Please repeat everything from "The Threshold" down to "a different metaphor." in the passage below on AI and organizational metaphors.

Given text
-*-*-
If AI provokes both fascination and distrust, the living-systems frame may be operating. This response is less straightforward. Some leaders will see AI as a way to reveal patterns, connect disparate parts of the enterprise, and accelerate learning across the whole. Others will see it as a threat to the very capacities that make living systems alive: embodied judgment, local context, relational knowing, dialogue, trust, and meaning-making. Both responses may be legitimate. The risk is not simply adoption or rejection. The risk is failing to distinguish between real coherence and the appearance of coherence. A representation of the whole is not the same as the lived coherence of the whole. People carrying knowledge relationally is not the same as system knowledge. Embodied experience is not the same as generated summaries. Better coordination will not make up for weak relationships.

The point is not to classify the organization. It is to read it. AI will disclose the frame by revealing what the organization reaches for first: speed, protection, or coherence. Each reflex will illuminate part of AI’s promise. Each will also create its own distortion. Leaders who can see both will be less likely to confuse productivity with progress, stewardship with containment, or connectedness with wholeness.

 

The Threshold

Each inherited metaphor gives organizations a different way to make sense of AI, and each produces a different failure mode.

Under ordinary conditions, this is how organizational evolution works. If the failures associated with the current metaphor become too costly, the organization may begin to evolve toward a different metaphor.

But there is a fundamental difference between what we are experiencing with AI and the metaphor shifts that came before. AI's pace, scale, and the fundamental fact that it is not “alive” are fracturing all metaphorical frames at once. AI does not just strain each historical frame. It attacks the defining essence of each frame. AI exposes the cold, mechanical nature of the machine-frame. It exploits the boundary-identity that is essential to the organism-frame. It challenges the very essence of the living-systems frame, aliveness itself.

Does this mean we are about to witness the emergence of a fourth metaphor? Perhaps. It is possible we will devise a metaphor that transcends and includes the previous three, preserving their strengths while moving past their limitations.
-*-*-
(Data items)
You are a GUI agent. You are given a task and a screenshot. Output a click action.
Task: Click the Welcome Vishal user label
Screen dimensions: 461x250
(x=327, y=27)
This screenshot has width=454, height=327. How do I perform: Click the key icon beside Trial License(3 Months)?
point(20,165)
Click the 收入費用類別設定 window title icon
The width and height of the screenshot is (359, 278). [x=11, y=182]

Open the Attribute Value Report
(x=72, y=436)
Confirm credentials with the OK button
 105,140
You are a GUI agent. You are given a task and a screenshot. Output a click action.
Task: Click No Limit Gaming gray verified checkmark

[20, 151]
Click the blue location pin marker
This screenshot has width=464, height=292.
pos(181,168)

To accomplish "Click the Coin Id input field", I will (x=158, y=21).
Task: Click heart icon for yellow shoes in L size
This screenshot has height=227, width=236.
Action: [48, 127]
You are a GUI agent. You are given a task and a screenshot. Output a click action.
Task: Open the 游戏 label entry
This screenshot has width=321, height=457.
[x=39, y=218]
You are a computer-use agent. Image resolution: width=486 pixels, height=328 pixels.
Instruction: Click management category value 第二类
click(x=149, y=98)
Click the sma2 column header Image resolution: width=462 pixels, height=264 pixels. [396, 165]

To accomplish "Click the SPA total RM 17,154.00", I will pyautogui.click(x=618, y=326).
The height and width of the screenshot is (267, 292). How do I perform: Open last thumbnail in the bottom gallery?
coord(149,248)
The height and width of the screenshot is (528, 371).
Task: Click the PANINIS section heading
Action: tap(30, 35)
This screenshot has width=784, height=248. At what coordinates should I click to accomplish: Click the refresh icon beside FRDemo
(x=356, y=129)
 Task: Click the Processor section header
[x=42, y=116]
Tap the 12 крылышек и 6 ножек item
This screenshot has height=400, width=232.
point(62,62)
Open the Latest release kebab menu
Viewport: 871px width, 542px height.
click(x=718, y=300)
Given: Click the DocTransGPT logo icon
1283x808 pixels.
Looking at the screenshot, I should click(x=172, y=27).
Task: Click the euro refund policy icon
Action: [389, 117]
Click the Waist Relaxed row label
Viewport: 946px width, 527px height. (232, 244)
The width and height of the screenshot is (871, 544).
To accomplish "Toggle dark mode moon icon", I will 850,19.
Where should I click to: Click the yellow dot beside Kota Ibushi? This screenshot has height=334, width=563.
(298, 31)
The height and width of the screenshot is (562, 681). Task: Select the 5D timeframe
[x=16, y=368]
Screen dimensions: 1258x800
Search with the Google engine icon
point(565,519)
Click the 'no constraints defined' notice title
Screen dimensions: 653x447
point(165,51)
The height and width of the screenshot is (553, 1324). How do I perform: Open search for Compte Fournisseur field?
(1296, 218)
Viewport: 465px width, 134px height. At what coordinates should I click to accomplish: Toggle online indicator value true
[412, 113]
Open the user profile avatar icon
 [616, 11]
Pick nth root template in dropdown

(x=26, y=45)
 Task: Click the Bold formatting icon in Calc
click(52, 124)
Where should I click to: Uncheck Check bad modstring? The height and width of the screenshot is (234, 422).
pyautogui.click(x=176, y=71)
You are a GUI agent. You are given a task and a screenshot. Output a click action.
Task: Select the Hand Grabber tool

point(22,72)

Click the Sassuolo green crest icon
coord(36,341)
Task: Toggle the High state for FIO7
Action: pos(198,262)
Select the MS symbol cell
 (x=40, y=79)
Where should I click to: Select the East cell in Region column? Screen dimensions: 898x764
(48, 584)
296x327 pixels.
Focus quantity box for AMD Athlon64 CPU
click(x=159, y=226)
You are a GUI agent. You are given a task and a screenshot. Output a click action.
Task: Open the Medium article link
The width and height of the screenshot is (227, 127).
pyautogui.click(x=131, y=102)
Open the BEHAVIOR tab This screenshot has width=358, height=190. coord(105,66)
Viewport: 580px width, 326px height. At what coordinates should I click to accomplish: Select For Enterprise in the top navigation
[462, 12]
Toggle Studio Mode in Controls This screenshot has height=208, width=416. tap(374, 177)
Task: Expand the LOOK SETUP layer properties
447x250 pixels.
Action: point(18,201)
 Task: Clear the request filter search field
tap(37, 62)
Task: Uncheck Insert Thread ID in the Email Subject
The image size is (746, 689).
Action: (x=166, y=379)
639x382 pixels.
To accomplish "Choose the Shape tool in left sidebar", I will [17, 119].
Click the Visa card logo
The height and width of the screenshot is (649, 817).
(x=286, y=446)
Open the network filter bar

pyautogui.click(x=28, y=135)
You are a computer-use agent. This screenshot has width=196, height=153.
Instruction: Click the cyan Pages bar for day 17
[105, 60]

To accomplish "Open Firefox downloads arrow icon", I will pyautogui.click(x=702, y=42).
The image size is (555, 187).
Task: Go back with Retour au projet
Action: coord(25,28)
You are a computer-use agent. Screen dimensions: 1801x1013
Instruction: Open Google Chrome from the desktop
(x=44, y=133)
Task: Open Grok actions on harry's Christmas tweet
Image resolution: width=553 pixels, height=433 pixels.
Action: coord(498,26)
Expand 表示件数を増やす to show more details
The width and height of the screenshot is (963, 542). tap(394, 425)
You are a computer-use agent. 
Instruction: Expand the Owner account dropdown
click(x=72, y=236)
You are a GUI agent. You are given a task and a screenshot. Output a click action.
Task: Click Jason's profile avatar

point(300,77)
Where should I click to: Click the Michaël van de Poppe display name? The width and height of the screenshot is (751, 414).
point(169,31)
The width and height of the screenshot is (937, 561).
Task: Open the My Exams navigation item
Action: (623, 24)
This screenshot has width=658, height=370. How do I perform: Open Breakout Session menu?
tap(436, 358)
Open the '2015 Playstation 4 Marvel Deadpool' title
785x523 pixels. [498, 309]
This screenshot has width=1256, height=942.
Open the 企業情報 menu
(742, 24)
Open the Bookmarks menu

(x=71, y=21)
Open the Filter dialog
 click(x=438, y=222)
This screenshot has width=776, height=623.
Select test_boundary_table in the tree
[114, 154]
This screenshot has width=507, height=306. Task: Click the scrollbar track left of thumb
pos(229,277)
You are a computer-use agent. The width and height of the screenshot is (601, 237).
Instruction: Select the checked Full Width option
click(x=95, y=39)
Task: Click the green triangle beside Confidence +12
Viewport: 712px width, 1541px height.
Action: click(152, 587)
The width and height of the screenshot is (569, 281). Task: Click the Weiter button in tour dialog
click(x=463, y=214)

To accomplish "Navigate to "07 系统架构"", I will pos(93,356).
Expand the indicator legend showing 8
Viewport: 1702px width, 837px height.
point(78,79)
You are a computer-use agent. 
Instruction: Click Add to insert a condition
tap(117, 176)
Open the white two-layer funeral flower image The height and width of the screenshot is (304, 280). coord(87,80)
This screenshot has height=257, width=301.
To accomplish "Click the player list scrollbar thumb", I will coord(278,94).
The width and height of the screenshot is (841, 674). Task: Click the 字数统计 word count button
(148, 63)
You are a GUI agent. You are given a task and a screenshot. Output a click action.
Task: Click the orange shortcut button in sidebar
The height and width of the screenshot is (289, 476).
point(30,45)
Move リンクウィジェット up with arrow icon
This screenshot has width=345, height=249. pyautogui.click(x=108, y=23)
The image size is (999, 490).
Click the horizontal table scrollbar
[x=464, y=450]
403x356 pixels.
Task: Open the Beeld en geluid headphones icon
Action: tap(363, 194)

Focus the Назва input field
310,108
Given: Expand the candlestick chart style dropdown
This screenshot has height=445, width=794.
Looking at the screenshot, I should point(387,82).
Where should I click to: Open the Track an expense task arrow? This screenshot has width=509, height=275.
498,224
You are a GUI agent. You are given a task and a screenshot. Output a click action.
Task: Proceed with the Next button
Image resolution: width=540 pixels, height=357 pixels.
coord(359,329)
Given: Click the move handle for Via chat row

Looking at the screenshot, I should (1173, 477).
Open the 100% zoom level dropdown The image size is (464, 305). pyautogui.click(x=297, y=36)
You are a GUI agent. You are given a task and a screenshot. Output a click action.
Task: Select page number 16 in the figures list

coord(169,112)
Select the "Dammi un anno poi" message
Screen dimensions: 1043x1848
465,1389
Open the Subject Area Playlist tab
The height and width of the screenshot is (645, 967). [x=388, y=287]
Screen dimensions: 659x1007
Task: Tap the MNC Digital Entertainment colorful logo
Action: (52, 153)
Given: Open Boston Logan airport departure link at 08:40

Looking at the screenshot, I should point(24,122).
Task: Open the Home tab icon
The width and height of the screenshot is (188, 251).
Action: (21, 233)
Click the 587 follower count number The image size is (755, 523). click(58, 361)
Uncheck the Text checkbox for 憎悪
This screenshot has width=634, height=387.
-*-*-
The completed task
The Threshold

Each inherited metaphor gives organizations a different way to make sense of AI, and each produces a different failure mode.

Under ordinary conditions, this is how organizational evolution works. If the failures associated with the current metaphor become too costly, the organization may begin to evolve toward a different metaphor.